● Instructions for the task: Output the following data exactly.

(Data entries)

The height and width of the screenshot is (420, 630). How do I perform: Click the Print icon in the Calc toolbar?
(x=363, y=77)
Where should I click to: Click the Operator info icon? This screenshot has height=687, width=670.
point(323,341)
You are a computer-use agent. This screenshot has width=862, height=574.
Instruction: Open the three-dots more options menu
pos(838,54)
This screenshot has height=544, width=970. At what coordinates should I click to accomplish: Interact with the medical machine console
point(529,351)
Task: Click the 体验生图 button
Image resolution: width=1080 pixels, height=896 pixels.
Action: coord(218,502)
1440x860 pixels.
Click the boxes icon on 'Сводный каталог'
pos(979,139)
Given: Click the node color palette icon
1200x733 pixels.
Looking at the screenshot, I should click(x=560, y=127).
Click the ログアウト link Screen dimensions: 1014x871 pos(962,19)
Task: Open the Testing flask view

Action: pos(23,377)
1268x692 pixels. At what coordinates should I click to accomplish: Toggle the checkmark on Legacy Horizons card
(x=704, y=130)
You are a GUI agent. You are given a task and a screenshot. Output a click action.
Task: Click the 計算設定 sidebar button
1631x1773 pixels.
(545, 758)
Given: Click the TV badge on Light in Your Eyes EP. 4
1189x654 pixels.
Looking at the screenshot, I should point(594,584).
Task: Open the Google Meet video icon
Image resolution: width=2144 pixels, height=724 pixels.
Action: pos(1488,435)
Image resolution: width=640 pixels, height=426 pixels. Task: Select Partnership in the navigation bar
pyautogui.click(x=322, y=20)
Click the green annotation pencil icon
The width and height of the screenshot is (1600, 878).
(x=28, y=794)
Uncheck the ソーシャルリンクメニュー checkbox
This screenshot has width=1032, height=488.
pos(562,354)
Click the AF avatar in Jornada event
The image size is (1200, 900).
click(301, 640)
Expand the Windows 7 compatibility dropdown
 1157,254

● Task answer:
The height and width of the screenshot is (420, 630). How do I perform: Click the Print icon in the Calc toolbar?
(x=363, y=77)
Where should I click to: Click the Operator info icon? This screenshot has height=687, width=670.
point(323,341)
You are a computer-use agent. This screenshot has width=862, height=574.
Instruction: Open the three-dots more options menu
pos(838,54)
This screenshot has height=544, width=970. At what coordinates should I click to accomplish: Interact with the medical machine console
point(529,351)
Task: Click the 体验生图 button
Image resolution: width=1080 pixels, height=896 pixels.
Action: coord(218,502)
1440x860 pixels.
Click the boxes icon on 'Сводный каталог'
pos(979,139)
Given: Click the node color palette icon
1200x733 pixels.
Looking at the screenshot, I should click(x=560, y=127).
Click the ログアウト link Screen dimensions: 1014x871 pos(962,19)
Task: Open the Testing flask view

Action: pos(23,377)
1268x692 pixels. At what coordinates should I click to accomplish: Toggle the checkmark on Legacy Horizons card
(x=704, y=130)
You are a GUI agent. You are given a task and a screenshot. Output a click action.
Task: Click the 計算設定 sidebar button
1631x1773 pixels.
(545, 758)
Given: Click the TV badge on Light in Your Eyes EP. 4
1189x654 pixels.
Looking at the screenshot, I should point(594,584).
Task: Open the Google Meet video icon
Image resolution: width=2144 pixels, height=724 pixels.
Action: pos(1488,435)
Image resolution: width=640 pixels, height=426 pixels. Task: Select Partnership in the navigation bar
pyautogui.click(x=322, y=20)
Click the green annotation pencil icon
The width and height of the screenshot is (1600, 878).
(x=28, y=794)
Uncheck the ソーシャルリンクメニュー checkbox
This screenshot has width=1032, height=488.
pos(562,354)
Click the AF avatar in Jornada event
The image size is (1200, 900).
click(301, 640)
Expand the Windows 7 compatibility dropdown
 1157,254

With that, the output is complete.